Troll for Deals Early

Most family discounts tend to be promotions for early bookings rather than last-minute specials. Because of the sagging economy, it's commonplace to pay about $100 per person, per day. That includes all the food you could possibly eat, accommodations, and a dizzying variety of activities. Alcohol and soda are usually extra, but iced tea, lemonade, and, of course, water are gratis. Adina Ledford, a mom of two from Charlotte, NC, recommends, a site that lets travel agents bid for your business. "But some sneak in a room other than what you've asked for to get the lower price to pop up, so check carefully before you buy," she says.

Look into Brand-New Ships

Norwegian and Royal Caribbean International both have gargantuan, best-in-class vessels that shoved off this year, while Carnival and Disney have impressive new "cities at sea" on order for 2011. These boats are among the largest ever to set sail, with incredible innovations like Cirque Dreams and Dinner and massive water parks on the top deck.

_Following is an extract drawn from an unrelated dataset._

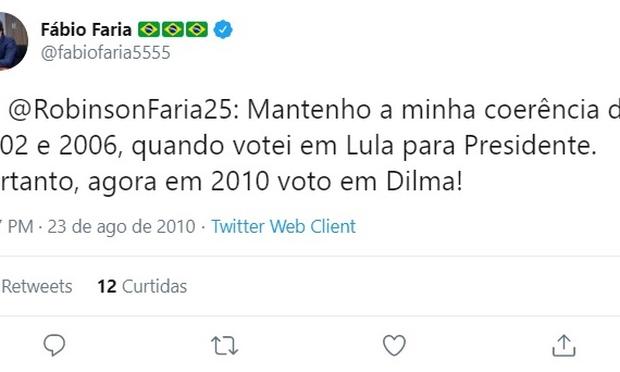Click the first Brazil flag emoji
Image resolution: width=620 pixels, height=372 pixels.
(149, 29)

You'll also find many more family-oriented staterooms than in the past. "Typically, a group of four had to cram into a 200-square-foot cabin or pay for two cabins," says Lissa Harnish Poirot, editor of Family Vacation Critic, a partner site of But now cruise lines are fighting to attract families with plenty of comfortable rooms for four.

The downside of any spanking-new ship, though, is that some minor kinks may not have been identified and fully ironed out yet. Expect an occasional line for brunch or the most popular show. On the inaugural voyage of the Norwegian's Epic, some complained about the lack of true bathroom doors in the sleek staterooms.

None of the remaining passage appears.